Fittingly, Nutter opened his shop on Valentine’s Day 1969; he was all of 25. Thanks to him, the Peacock Revolution had breached the stately redoubt of Huntsman, Gieves & Hawkes, Poole, Kilgour. Sexton was his trusted lieutenant and the talented young cutters Joseph Morgan and Roy Chittleborough filled out the Nutter team. That March, John Lennon, affectionately known around the shop as “Susan,” wore a white Nutter suit when he married Yoko Ono in “Gibraltar near Spain.” In August, three Beatles put on Nutter suits, which Sexton had cut, for the Abbey Road cover shoot. (George Harrison opted for Woodstock-inspired denims.) Soon enough, David Hockney, Twiggy, Elton John, Bill Blass, assorted aristos and Hollywood stars—everybody, it seemed, was getting “Nuttered up.”
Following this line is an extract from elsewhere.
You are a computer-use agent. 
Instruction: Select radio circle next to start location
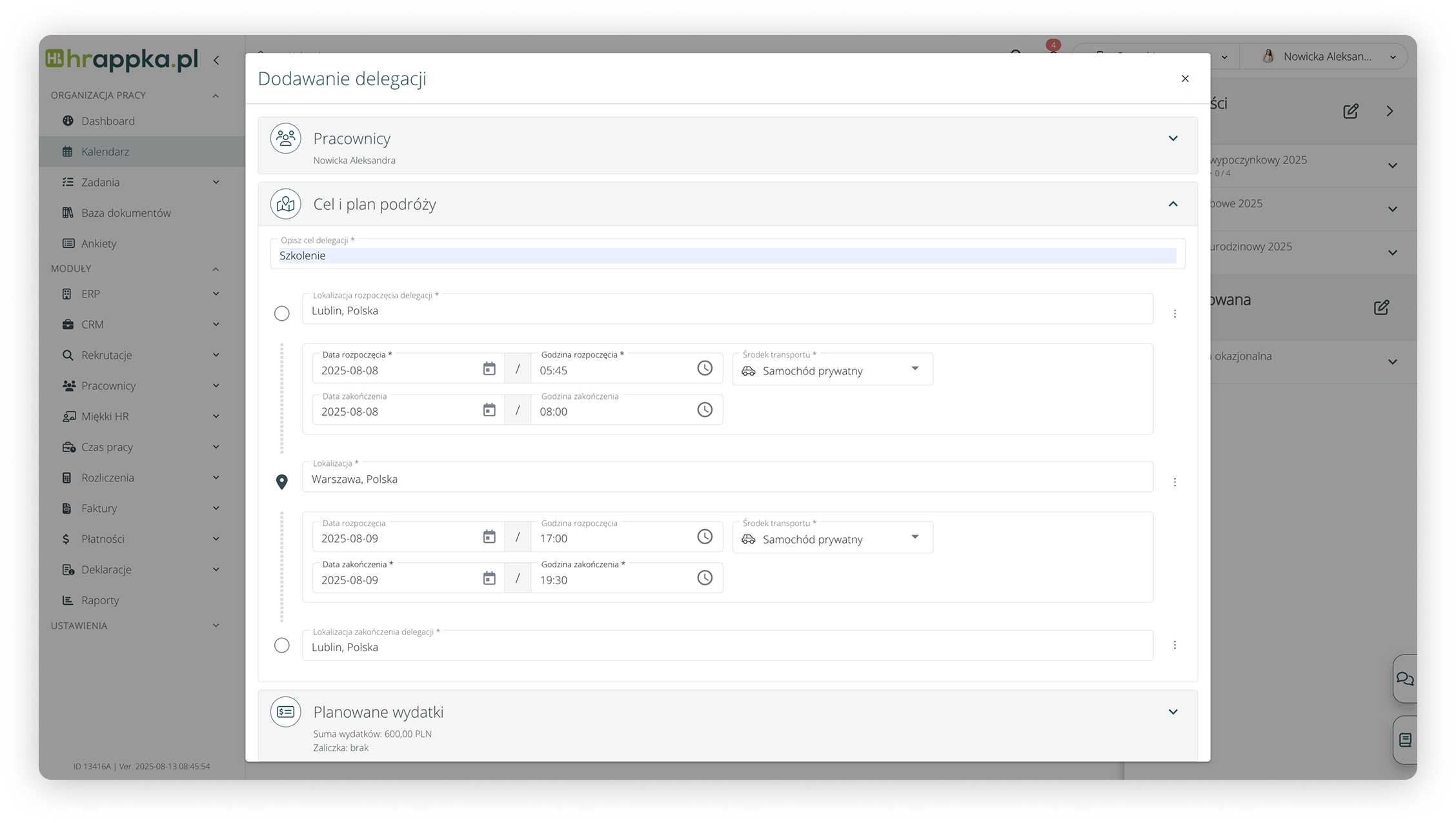(282, 314)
It was allegedly the Beatles, then headquartered at 3 Savile Row, who introduced Jagger to Nutter. The Stones front man sized up the tailor and said, “I’ll have a suit like the one you’re wearing.” (When Mae West met Nutter, she had a similar reaction: “Come up and do a suit for me sometime.”) Jagger said that “Tommy brought Savile Row up to date without losing its tradition.” Nutter’s own take was nonchalant: “I don’t really care what’s going on. I just do what I like.”
Five years after Mick and Bianca’s wedding, Nutter decided to leave his own shop. Sexton, Chittleborough, and Morgan kept it going until it shuttered in the early 1980s. It was the Thatcher-Reagan era, which meant that Establishment sobriety was in style. Still, it had been an incredible, improbable run; as Sexton put it, “The bitchy old queens said we wouldn’t last six months.” Nutter’s last huzzah was designing the Joker costumes for Jack Nicholson in Batman in 1989. He died of an AIDS-related illness on August 17, 1992, at the age of 49.
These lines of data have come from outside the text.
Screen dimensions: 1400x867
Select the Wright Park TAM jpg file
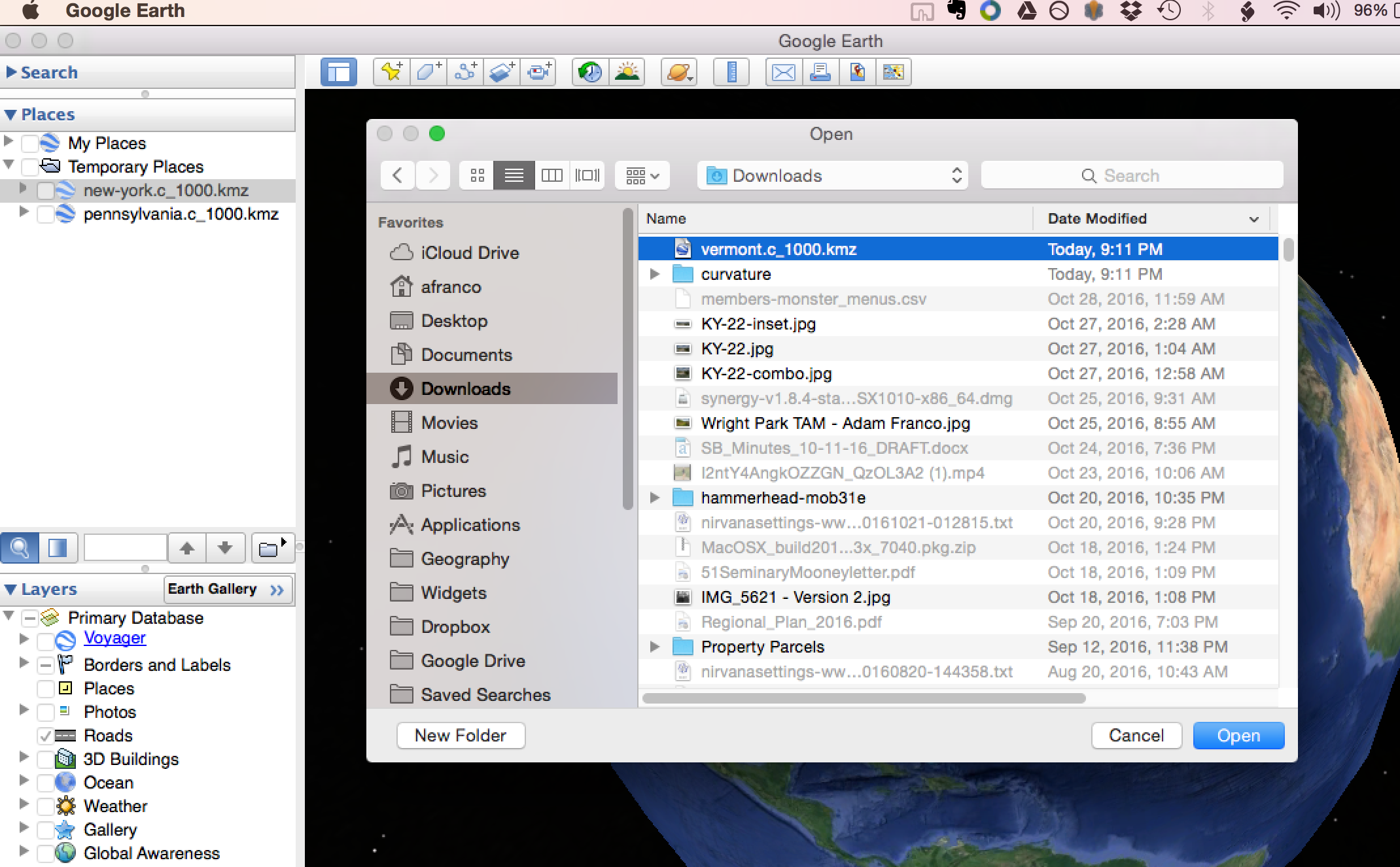pyautogui.click(x=834, y=423)
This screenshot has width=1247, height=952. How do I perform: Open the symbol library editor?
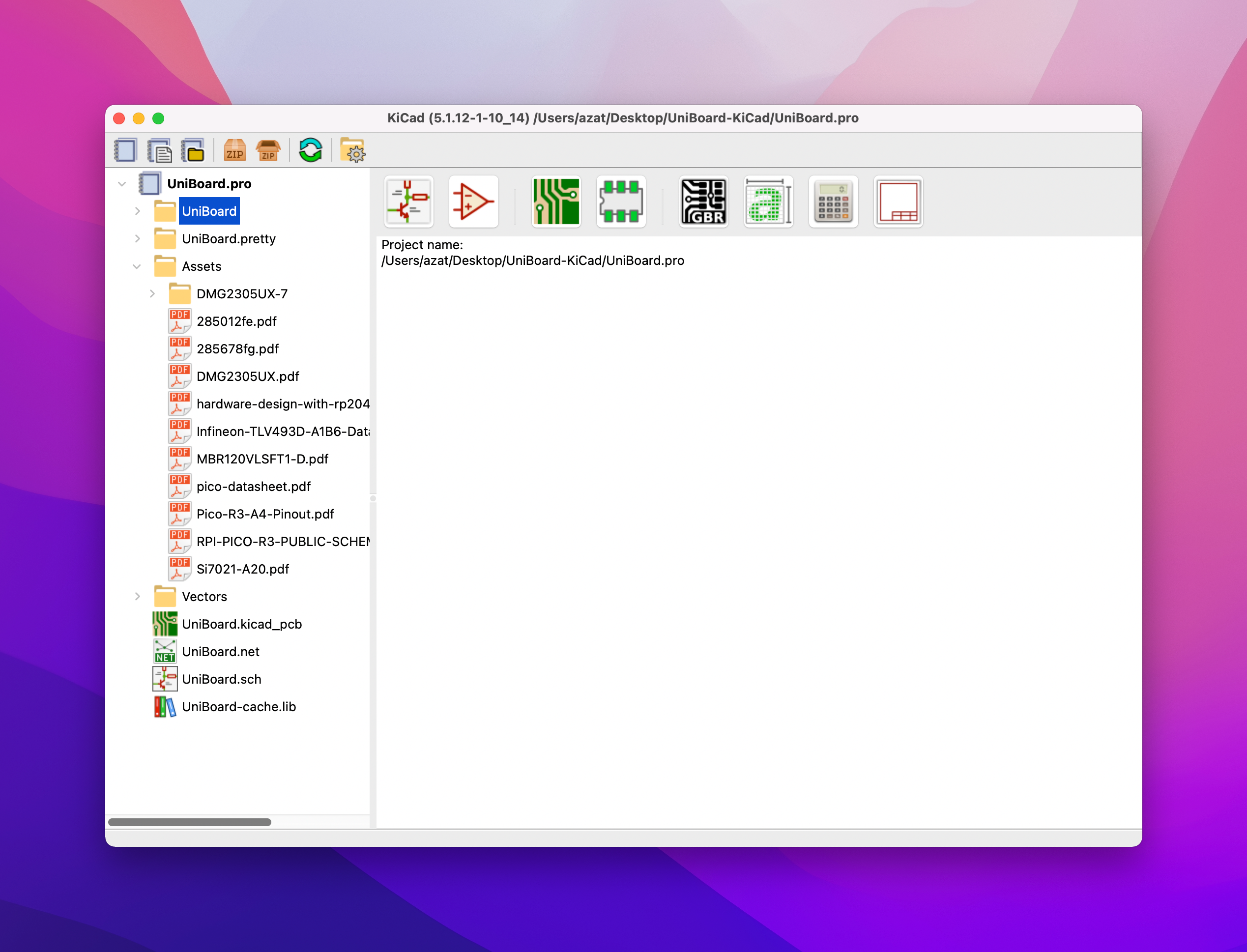(473, 202)
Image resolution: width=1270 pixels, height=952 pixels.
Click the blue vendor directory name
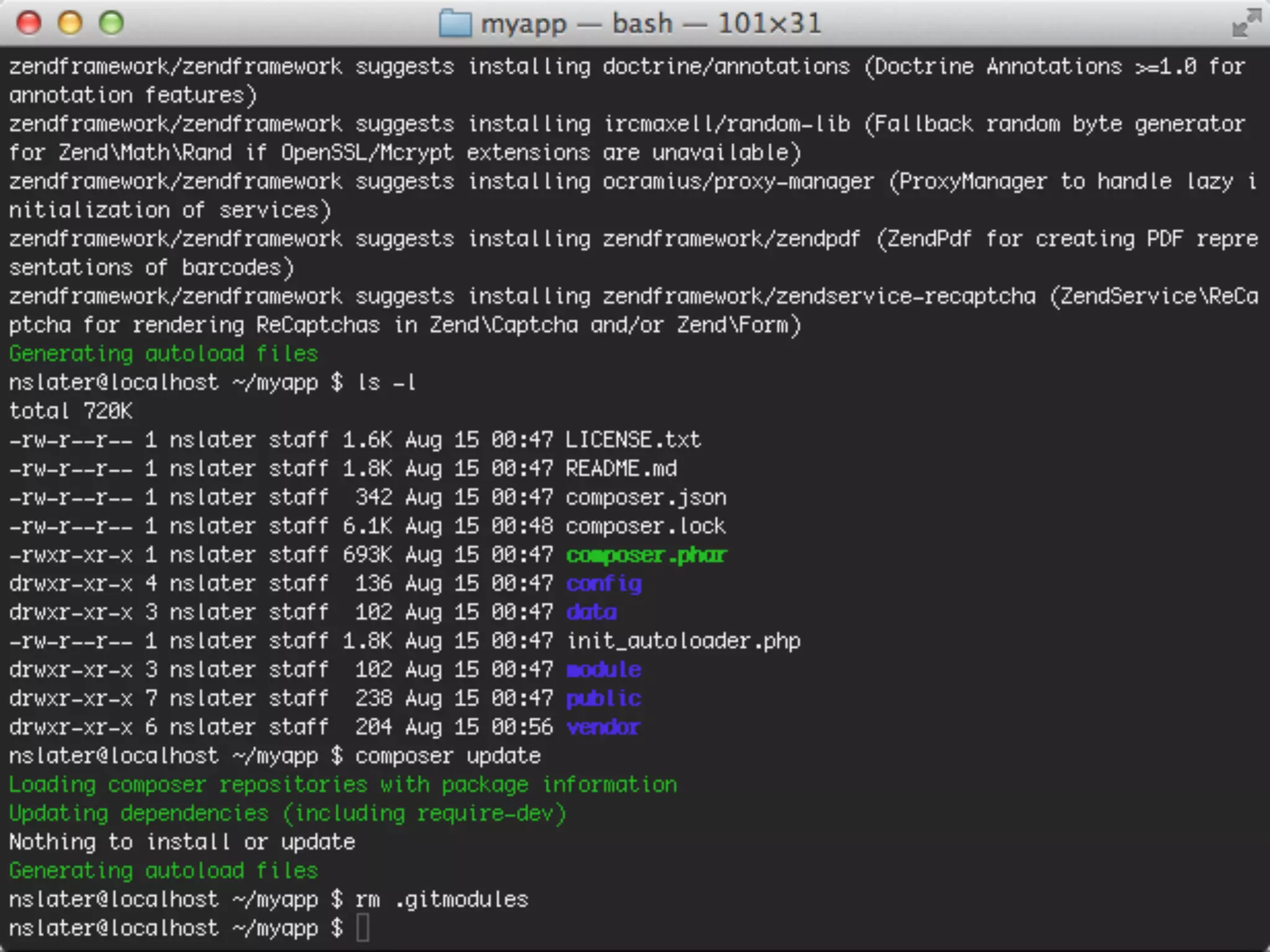(603, 727)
But the Nutter legacy lives on. His ace cutters are still around—and mostly still working. Sexton, who has been based in Knightsbridge since 1990, mentored Stella McCartney and continues to service high-level clients around the world.
A few years ago, I had a companionable visit with the wonderful Joe Morgan at Chittleborough & Morgan (who happened to have made suits for the late Charlie Watts). Chittleborough retired in 2011, but Morgan still has the old patterns, and the old crazy stories to go with them: sometimes anecdotes are the best accessories of all. Along with Sexton, he keeps working the classic Nutter elements: romance, spice, a touch of grandeur, and a playfulness built upon the tectonics of expert tailoring. He also mentored the incredible contemporary tailor Michael Browne. Next time you’re in London, go visit Morgan and Sexton both.
When I arrived at the hotel suite for my own Sexton appointment in New York, the master himself wasn’t present. But an able representative chatted me up, put me at quiescent ease, and then approached with the Jagger wedding jacket (or “coat,” in Savile Row parlance). I hesitated to put it on. It really did feel presumptuous.
He eased it over my shoulders (a tad thicker, perhaps, than the original client’s) and it was like slipping into a second skin, the skin I was meant to have. I could feel my comfort, confidence, and attractiveness levels rocketing upwards. I dreaded going to the mirror, expecting to find a middle-aged dad wearing a rock-star jacket. But no: It looked great. Beyond great. Sexton once said that when clients put on his clothes, they sometimes became aroused. I wouldn’t go quite that far, but even if marital bliss proved to be fleeting for Mick and Bianca, they must have had one hell of a honeymoon.